**How to complete this task**
Locate every line in the material below that has the word "computer". Copy each of those lines.

**The data**
·····
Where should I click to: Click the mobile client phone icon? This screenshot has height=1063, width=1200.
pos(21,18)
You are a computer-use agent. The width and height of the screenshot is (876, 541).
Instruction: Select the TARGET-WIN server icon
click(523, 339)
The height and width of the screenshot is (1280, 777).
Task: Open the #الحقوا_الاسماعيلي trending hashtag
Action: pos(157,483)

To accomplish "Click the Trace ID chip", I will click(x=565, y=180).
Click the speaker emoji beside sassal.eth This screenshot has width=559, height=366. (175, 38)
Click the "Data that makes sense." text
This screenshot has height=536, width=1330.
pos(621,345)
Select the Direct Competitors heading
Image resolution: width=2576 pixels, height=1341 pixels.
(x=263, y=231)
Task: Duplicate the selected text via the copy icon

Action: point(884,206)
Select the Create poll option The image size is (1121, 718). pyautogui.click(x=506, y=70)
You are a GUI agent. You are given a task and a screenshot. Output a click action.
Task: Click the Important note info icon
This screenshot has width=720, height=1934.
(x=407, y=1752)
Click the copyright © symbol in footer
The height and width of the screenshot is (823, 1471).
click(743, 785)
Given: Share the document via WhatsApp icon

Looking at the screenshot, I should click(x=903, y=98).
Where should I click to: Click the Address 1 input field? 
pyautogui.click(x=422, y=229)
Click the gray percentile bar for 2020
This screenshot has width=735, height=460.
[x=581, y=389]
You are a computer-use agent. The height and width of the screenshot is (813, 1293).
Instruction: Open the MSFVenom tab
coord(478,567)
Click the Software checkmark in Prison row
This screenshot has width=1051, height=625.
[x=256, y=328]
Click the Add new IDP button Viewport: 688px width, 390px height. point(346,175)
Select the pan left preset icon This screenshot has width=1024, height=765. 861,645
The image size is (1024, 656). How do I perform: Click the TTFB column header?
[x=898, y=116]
·····
**Result of the task**
You are a computer-use agent. The width and height of the screenshot is (876, 541).
You are a computer-use agent. The height and width of the screenshot is (813, 1293).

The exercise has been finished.